U.S. Senator Benjamin Hawkins, Later Emissary to American Indians in the Southeast

On August 15, 1754, Benjamin Hawkins, politician and agent for Indian affairs south of the Ohio River, was born in Warren County.

Proficient in French, the young Hawkins was studying at what’s now Princeton University when General George Washington recruited him to serve as an interpreter on his field staff. Hawkins served in the Continental Congress in the years between the Revolutionary War and the adoption of the federal constitution. After ratification, Hawkins became one of North Carolina’s first two U.S. Senators.

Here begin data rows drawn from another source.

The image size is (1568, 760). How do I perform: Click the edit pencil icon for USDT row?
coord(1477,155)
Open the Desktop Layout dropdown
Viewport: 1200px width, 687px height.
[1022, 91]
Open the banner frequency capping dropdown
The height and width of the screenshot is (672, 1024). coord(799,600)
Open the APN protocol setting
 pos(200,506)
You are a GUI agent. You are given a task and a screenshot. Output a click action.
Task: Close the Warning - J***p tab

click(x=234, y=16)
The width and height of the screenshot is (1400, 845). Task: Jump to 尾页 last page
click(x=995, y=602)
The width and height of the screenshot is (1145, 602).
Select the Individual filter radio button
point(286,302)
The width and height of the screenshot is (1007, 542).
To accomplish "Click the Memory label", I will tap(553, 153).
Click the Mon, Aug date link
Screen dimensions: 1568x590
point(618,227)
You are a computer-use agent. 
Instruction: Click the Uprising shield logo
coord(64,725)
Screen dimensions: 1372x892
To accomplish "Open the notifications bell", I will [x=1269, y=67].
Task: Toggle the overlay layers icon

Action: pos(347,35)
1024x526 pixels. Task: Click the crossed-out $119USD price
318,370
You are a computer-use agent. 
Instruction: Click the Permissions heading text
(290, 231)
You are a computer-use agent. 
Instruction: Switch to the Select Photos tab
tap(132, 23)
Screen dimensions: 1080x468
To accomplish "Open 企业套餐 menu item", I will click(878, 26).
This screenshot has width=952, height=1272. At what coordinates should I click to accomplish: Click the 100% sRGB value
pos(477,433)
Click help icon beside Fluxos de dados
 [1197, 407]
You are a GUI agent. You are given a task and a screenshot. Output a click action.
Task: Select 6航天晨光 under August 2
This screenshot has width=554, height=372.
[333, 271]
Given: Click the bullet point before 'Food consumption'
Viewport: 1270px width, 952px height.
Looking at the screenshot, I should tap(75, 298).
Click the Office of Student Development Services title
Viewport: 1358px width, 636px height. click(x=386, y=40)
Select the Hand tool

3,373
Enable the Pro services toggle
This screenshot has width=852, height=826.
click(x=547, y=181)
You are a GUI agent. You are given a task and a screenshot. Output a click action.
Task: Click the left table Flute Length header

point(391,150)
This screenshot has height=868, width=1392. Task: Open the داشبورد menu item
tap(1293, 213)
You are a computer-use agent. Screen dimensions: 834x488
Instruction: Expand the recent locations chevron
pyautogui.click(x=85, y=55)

From an early age Hawkins was interested in the welfare of American Indians. In 1785, he was appointed a commissioner to negotiate with Cherokees and other Southern Indians, leading to the Treaty of Hopewell. Soon thereafter he worked with the Choctaws, Chickasaws, and Creeks.

In 1796, President Washington appointed Hawkins Principal Temporary Agent for Indian Affairs South of the Ohio River. He chose to live among the Creek Indians in central Georgia. From that point forward, Hawkins’s life was dedicated entirely to Indian affairs, though the War of 1812 interrupted his efforts. British emissaries provoked discontent with Creeks and other Indians farther to the west, leaving Hawkins bitterly disappointed with the war and its course.

He died in Crawford County, Georgia in 1816.